───── DATASET ENTRIES
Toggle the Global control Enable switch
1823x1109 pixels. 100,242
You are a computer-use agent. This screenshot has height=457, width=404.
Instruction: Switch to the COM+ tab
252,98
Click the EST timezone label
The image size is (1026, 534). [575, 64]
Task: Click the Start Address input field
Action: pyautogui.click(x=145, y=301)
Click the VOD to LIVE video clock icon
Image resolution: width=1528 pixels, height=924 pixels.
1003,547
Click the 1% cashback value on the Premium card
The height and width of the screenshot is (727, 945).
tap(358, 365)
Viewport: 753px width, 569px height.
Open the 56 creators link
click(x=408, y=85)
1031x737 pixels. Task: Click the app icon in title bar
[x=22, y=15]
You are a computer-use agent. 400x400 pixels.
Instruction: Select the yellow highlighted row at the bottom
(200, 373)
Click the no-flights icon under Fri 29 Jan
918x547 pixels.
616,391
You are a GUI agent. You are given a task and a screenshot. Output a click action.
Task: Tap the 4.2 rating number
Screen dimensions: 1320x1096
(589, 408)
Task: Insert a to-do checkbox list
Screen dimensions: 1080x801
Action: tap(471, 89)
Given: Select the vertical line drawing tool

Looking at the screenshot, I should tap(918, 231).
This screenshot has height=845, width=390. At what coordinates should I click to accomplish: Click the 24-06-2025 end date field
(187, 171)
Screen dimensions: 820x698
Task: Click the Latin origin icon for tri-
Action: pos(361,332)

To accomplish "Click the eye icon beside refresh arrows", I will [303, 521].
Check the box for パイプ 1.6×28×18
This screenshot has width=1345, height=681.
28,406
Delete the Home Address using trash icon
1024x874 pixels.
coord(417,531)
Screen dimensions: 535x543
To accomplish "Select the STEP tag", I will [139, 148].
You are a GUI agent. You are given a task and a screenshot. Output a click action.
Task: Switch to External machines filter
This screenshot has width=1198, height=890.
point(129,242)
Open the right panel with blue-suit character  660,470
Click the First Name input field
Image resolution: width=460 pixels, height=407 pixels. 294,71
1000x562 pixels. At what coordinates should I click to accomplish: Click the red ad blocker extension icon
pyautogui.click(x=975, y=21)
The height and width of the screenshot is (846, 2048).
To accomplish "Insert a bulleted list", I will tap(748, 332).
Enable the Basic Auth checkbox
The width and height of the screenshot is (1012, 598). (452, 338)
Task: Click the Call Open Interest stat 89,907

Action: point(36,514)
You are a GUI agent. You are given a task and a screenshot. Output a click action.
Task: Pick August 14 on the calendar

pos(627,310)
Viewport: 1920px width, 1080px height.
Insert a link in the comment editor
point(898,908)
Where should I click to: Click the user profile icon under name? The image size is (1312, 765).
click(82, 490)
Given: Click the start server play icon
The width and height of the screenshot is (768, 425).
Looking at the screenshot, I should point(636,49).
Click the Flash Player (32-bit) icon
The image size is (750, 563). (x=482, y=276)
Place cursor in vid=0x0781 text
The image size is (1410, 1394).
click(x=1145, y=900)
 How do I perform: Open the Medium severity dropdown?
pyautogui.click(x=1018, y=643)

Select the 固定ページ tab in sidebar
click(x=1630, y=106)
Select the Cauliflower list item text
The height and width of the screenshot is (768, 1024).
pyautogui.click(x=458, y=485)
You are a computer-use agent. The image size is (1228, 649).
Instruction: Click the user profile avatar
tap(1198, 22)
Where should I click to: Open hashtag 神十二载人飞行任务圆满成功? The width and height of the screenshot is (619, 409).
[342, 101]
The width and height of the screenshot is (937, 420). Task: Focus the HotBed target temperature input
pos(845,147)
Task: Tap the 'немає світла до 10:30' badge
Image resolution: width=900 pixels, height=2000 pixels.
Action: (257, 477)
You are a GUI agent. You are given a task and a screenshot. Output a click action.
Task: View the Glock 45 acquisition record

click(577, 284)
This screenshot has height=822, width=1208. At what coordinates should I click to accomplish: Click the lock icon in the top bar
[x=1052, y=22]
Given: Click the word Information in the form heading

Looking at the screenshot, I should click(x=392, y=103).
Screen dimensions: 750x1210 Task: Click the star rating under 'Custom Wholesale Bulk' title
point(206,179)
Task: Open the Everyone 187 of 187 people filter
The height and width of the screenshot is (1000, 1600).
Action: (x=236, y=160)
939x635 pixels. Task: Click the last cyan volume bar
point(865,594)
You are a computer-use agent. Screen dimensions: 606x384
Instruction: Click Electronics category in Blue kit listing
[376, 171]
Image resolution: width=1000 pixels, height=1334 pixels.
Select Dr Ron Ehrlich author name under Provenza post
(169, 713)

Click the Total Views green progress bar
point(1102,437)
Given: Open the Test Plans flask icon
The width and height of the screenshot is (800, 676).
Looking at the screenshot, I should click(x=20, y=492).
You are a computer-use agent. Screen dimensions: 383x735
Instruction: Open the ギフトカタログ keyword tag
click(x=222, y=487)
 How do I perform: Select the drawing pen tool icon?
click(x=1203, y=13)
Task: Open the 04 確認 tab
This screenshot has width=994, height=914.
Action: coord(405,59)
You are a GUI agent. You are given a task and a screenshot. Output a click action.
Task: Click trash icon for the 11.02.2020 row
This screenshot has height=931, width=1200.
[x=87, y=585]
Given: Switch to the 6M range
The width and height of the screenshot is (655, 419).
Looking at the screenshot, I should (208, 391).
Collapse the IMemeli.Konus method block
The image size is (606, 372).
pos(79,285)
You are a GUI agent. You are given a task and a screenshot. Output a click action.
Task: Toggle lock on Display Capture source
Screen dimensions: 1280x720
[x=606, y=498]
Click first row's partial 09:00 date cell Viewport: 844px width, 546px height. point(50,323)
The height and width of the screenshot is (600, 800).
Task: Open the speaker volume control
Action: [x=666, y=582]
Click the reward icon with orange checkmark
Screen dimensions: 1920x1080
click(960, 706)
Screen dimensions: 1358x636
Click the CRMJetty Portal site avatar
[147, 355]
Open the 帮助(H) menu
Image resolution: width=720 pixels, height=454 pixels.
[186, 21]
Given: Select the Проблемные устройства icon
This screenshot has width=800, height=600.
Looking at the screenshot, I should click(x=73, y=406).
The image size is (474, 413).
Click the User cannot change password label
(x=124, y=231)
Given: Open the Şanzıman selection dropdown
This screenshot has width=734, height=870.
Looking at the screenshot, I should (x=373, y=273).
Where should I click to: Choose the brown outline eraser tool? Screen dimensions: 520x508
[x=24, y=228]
──────────
== EXERCISE OBJECTIVE ==
Everything in the records is to be copied exactly.

== WRITTEN SOLUTION ==
Toggle the Global control Enable switch
1823x1109 pixels. 100,242
You are a computer-use agent. This screenshot has height=457, width=404.
Instruction: Switch to the COM+ tab
252,98
Click the EST timezone label
The image size is (1026, 534). [575, 64]
Task: Click the Start Address input field
Action: pyautogui.click(x=145, y=301)
Click the VOD to LIVE video clock icon
Image resolution: width=1528 pixels, height=924 pixels.
1003,547
Click the 1% cashback value on the Premium card
The height and width of the screenshot is (727, 945).
tap(358, 365)
Viewport: 753px width, 569px height.
Open the 56 creators link
click(x=408, y=85)
1031x737 pixels. Task: Click the app icon in title bar
[x=22, y=15]
You are a computer-use agent. 400x400 pixels.
Instruction: Select the yellow highlighted row at the bottom
(200, 373)
Click the no-flights icon under Fri 29 Jan
918x547 pixels.
616,391
You are a GUI agent. You are given a task and a screenshot. Output a click action.
Task: Tap the 4.2 rating number
Screen dimensions: 1320x1096
(589, 408)
Task: Insert a to-do checkbox list
Screen dimensions: 1080x801
Action: tap(471, 89)
Given: Select the vertical line drawing tool

Looking at the screenshot, I should tap(918, 231).
This screenshot has height=845, width=390. At what coordinates should I click to accomplish: Click the 24-06-2025 end date field
(187, 171)
Screen dimensions: 820x698
Task: Click the Latin origin icon for tri-
Action: pos(361,332)

To accomplish "Click the eye icon beside refresh arrows", I will [303, 521].
Check the box for パイプ 1.6×28×18
This screenshot has width=1345, height=681.
28,406
Delete the Home Address using trash icon
1024x874 pixels.
coord(417,531)
Screen dimensions: 535x543
To accomplish "Select the STEP tag", I will [139, 148].
You are a GUI agent. You are given a task and a screenshot. Output a click action.
Task: Switch to External machines filter
This screenshot has width=1198, height=890.
point(129,242)
Open the right panel with blue-suit character  660,470
Click the First Name input field
Image resolution: width=460 pixels, height=407 pixels. 294,71
1000x562 pixels. At what coordinates should I click to accomplish: Click the red ad blocker extension icon
pyautogui.click(x=975, y=21)
The height and width of the screenshot is (846, 2048).
To accomplish "Insert a bulleted list", I will tap(748, 332).
Enable the Basic Auth checkbox
The width and height of the screenshot is (1012, 598). (452, 338)
Task: Click the Call Open Interest stat 89,907

Action: point(36,514)
You are a GUI agent. You are given a task and a screenshot. Output a click action.
Task: Pick August 14 on the calendar

pos(627,310)
Viewport: 1920px width, 1080px height.
Insert a link in the comment editor
point(898,908)
Where should I click to: Click the user profile icon under name? The image size is (1312, 765).
click(82, 490)
Given: Click the start server play icon
The width and height of the screenshot is (768, 425).
Looking at the screenshot, I should point(636,49).
Click the Flash Player (32-bit) icon
The image size is (750, 563). (x=482, y=276)
Place cursor in vid=0x0781 text
The image size is (1410, 1394).
click(x=1145, y=900)
 How do I perform: Open the Medium severity dropdown?
pyautogui.click(x=1018, y=643)

Select the 固定ページ tab in sidebar
click(x=1630, y=106)
Select the Cauliflower list item text
The height and width of the screenshot is (768, 1024).
pyautogui.click(x=458, y=485)
You are a computer-use agent. The image size is (1228, 649).
Instruction: Click the user profile avatar
tap(1198, 22)
Where should I click to: Open hashtag 神十二载人飞行任务圆满成功? The width and height of the screenshot is (619, 409).
[342, 101]
The width and height of the screenshot is (937, 420). Task: Focus the HotBed target temperature input
pos(845,147)
Task: Tap the 'немає світла до 10:30' badge
Image resolution: width=900 pixels, height=2000 pixels.
Action: (257, 477)
You are a GUI agent. You are given a task and a screenshot. Output a click action.
Task: View the Glock 45 acquisition record

click(577, 284)
This screenshot has height=822, width=1208. At what coordinates should I click to accomplish: Click the lock icon in the top bar
[x=1052, y=22]
Given: Click the word Information in the form heading

Looking at the screenshot, I should click(x=392, y=103).
Screen dimensions: 750x1210 Task: Click the star rating under 'Custom Wholesale Bulk' title
point(206,179)
Task: Open the Everyone 187 of 187 people filter
The height and width of the screenshot is (1000, 1600).
Action: (x=236, y=160)
939x635 pixels. Task: Click the last cyan volume bar
point(865,594)
You are a computer-use agent. Screen dimensions: 606x384
Instruction: Click Electronics category in Blue kit listing
[376, 171]
Image resolution: width=1000 pixels, height=1334 pixels.
Select Dr Ron Ehrlich author name under Provenza post
(169, 713)

Click the Total Views green progress bar
point(1102,437)
Given: Open the Test Plans flask icon
The width and height of the screenshot is (800, 676).
Looking at the screenshot, I should click(x=20, y=492).
You are a computer-use agent. Screen dimensions: 383x735
Instruction: Open the ギフトカタログ keyword tag
click(x=222, y=487)
 How do I perform: Select the drawing pen tool icon?
click(x=1203, y=13)
Task: Open the 04 確認 tab
This screenshot has width=994, height=914.
Action: coord(405,59)
You are a GUI agent. You are given a task and a screenshot. Output a click action.
Task: Click trash icon for the 11.02.2020 row
This screenshot has height=931, width=1200.
[x=87, y=585]
Given: Switch to the 6M range
The width and height of the screenshot is (655, 419).
Looking at the screenshot, I should (208, 391).
Collapse the IMemeli.Konus method block
The image size is (606, 372).
pos(79,285)
You are a GUI agent. You are given a task and a screenshot. Output a click action.
Task: Toggle lock on Display Capture source
Screen dimensions: 1280x720
[x=606, y=498]
Click first row's partial 09:00 date cell Viewport: 844px width, 546px height. point(50,323)
The height and width of the screenshot is (600, 800).
Task: Open the speaker volume control
Action: [x=666, y=582]
Click the reward icon with orange checkmark
Screen dimensions: 1920x1080
click(960, 706)
Screen dimensions: 1358x636
Click the CRMJetty Portal site avatar
[147, 355]
Open the 帮助(H) menu
Image resolution: width=720 pixels, height=454 pixels.
[186, 21]
Given: Select the Проблемные устройства icon
This screenshot has width=800, height=600.
Looking at the screenshot, I should click(x=73, y=406).
The image size is (474, 413).
Click the User cannot change password label
(x=124, y=231)
Given: Open the Şanzıman selection dropdown
This screenshot has width=734, height=870.
Looking at the screenshot, I should (x=373, y=273).
Where should I click to: Choose the brown outline eraser tool? Screen dimensions: 520x508
[x=24, y=228]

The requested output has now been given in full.